Article:
......

Whether I agree or disagree with the verdict is irrelevant and has no bearing on the fact that if Federal charges are brought against Zimmerman, a very dangerous precedent will be set by the justice system and this slippery slope has far reaching implications.

Many cite the fact that the officers in the Rodney King incident faced Federal charges, let me share some knowledge:



After the riots, the United States Department of Justice reinstated the investigation and obtained an indictment of violations of federal civil rights against the four officers in the United States District Court for the Central District of California. The federal trial focused more on the evidence as to the training of officers instead of just relying on the videotape of the incident. On March 9 of the 1993 trial, King took the witness stand and described to the jury the events as he remembered them. The jury found Officer Laurence Powell and Sergeant Stacey Koon guilty, and they were subsequently sentenced to 32 months in prison, while Timothy Wind and Theodore Briseno were acquitted of all charges.

During the three-hour sentencing hearing, the Federal trial judge, John Davies, accepted much of the defense version of the beating. He strongly criticized King, who he said provoked the officers' initial actions.
Judge Davies stated that only the final six or so baton blows by Powell were unlawful. The first 55 seconds of the videotaped portion of the incident, during which the vast majority of the blows were delivered, was within the law because the officers were attempting to subdue a suspect who was resisting efforts to take him into custody.
King's provocative behavior began with his "remarkable consumption of alcoholic beverage" and continued through a high-speed chase, refusal to submit to police orders and an aggressive charge toward Powell.

Davies made several findings in support of the officers' version of events. He concluded that Officer Powell never intentionally struck King in the head, and "Powell's baton blow that broke King's leg was not illegal because King was still resisting and rolling around on the ground, and breaking bones in resisting suspects is permissible under police policy."

......

Source excerpt:

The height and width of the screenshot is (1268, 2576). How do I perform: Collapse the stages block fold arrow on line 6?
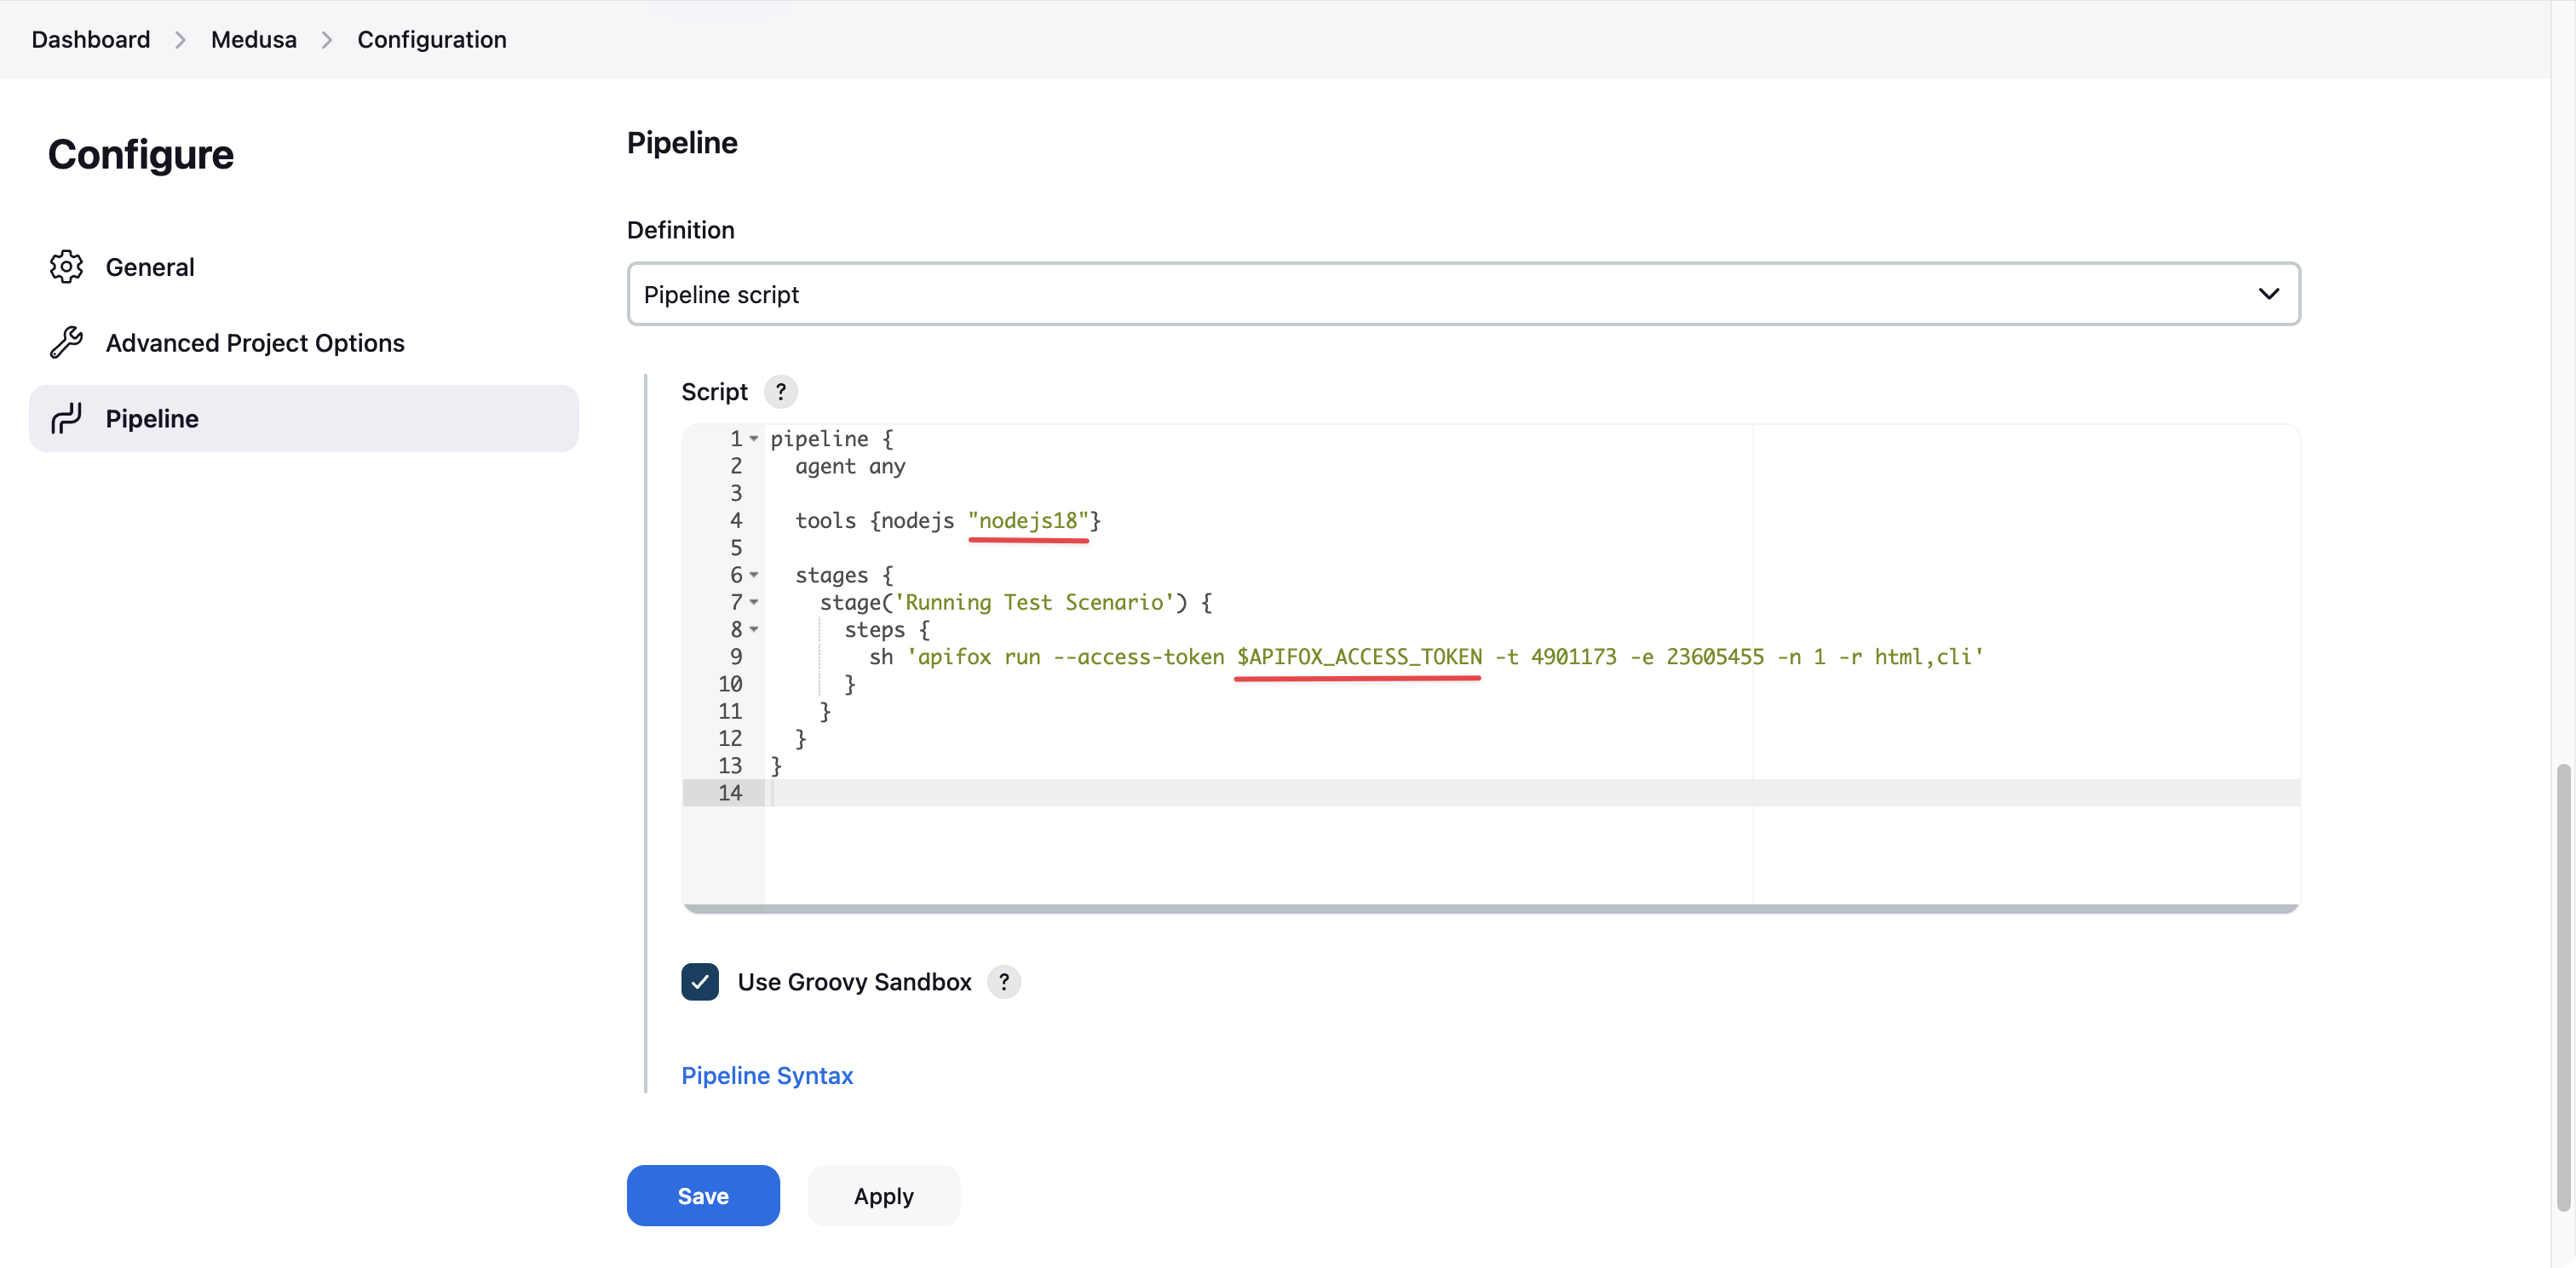tap(754, 575)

......

Tasks to complete:
**a.** Retype the part of the Rodney King passage that begins at the words "Judge Davies stated" and stops after "him into custody.".
**b.** According to the Rodney King passage, why did Judge Davies consider the first 55 seconds of the videotaped incident to be within the law? Answer in one to three sentences.
**c.** Answer these questions from the Rodney King passage:
(i) What prison sentence did Officer Laurence Powell and Sergeant Stacey Koon receive?
(ii) Which two officers were acquitted of all charges?
(iii) How long did the sentencing hearing last?

Answers provided:
**a.**
Judge Davies stated that only the final six or so baton blows by Powell were unlawful. The first 55 seconds of the videotaped portion of the incident, during which the vast majority of the blows were delivered, was within the law because the officers were attempting to subdue a suspect who was resisting efforts to take him into custody.

**b.** Judge Davies held that the first 55 seconds, when most of the blows were delivered, were lawful because the officers were trying to subdue a suspect who was resisting their efforts to take him into custody.

**c.**
(i) 32 months in prison
(ii) Timothy Wind and Theodore Briseno
(iii) Three hours